I am curious how folks in the community reason about “containers” vs. “serverless” and different takes.
I recently came across the Dapr project: https://dapr.io/ which I think is a conceptually very interesting approach to system architecture that allows building a portable application that can be plugged into AWS, Azure, GCP, etc.
There is a reference eShop project on github: https://github.com/dotnet-architecture/eShopOnDapr
I have worked with Azure Functions, AWS Lambda, and AWS AppSync but not very heavily with containerized workloads.
Looking at the eShop reference project, I cannot get over how complex the application is compared to what it would take to build the same functionality with the same general application level characteristics (decoupled, event driven, service oriented) using Lambda, AppSync, or Functions. And this got me wondering where teams find this level of complexity worthwhile.
As I understand it, there are a handful of benefits gained from the containerized approach:
- Long running application logic. Most serverless frameworks have short timeout quotas so they are not suited for long running processes.
- Memory or CPU intensive workloads. With serverless, you have less control over resource intensive workloads. So if you have a workload that requires more control over memory or CPU, containers are a better alternative
- Portability. Containerized applications are more portable between different platforms. On-premise, AWS, Azure, or Google — you can deploy your containerized workloads easily between these platforms. It is possible with serverless as well IMO by moving most of your business logic into application libraries (e.g. a layer in Lambda) and using the serverless interface primarily as a bridge to I/O.
- (3a) Flexibility. Extending portability, a solution like Dapr would allow the underlying platform components to be replaced. Developing natively for Azure Functions requires using Functions specific bindings to event sources such as Service Bus or Event Grid whereas Dapr would allow the application to plug AWS SNS as an event source on AWS and Service Bus on Azure. In some mission critical scenarios, this may even be THE deciding factor as it allows a multi-cloud deployment (though you have a different challenge of synchronizing data between the clouds) that could theoretically stay up even if one of the major providers goes down.
- Legacy apps. Some legacy apps may be easier to “lift-and-shift” into containers whereas moving into Functions or Lambda is a re-write.

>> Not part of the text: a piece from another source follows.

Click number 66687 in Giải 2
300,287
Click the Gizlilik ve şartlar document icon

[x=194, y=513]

For example, applications which are written as daemons. Some legacy apps would not fit into a serverless paradigm at all and would require mapping to another platform specific service.
- Persistent workloads. Serverless benefits from burst type workloads since there is no cost when the system is not operating. For example, enterprise line of business systems which tend to have predictable spikes in the start of a workday and early afternoon. At night, when there are no users, there is no cost component for the compute. On the other hand, some types of systems which see continuous throughput may be more cost effective with containers.

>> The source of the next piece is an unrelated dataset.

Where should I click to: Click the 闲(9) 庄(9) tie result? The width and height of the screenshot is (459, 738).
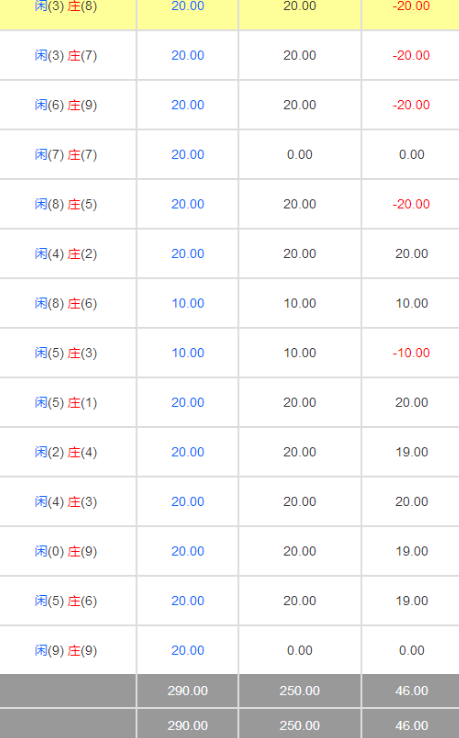point(66,650)
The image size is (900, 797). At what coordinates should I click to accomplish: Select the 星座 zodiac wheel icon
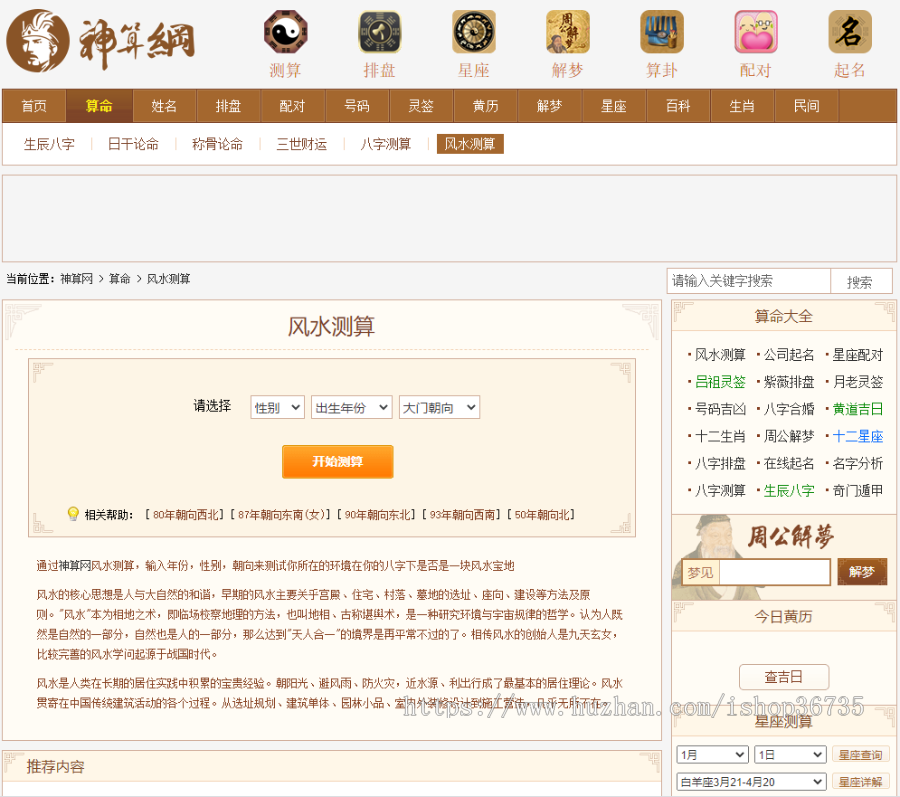[473, 32]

- Ops can be simplified in some cases. By deploying the application components and dependencies (e.g. Redis) as containers, it can be easier to to manage than building complex IAC configuration using ARM templates, CF templates, etc.
- Programming language. Functions will have limited support for programming languages so if you are using a less commonly deployed language, you would benefit from the container runtime.
I would love to hear from folks who are working with containerized workloads and who have worked with serverless to get some different angles and other perspectives I’m missing.
It seems to me that in the majority of cases, the application code and deployment model is considerably more concise and easier to reason about with serverless than with containerized workloads for most web application APIs if one is willing to accept the tradeoffs (e.g. lack of platform portability).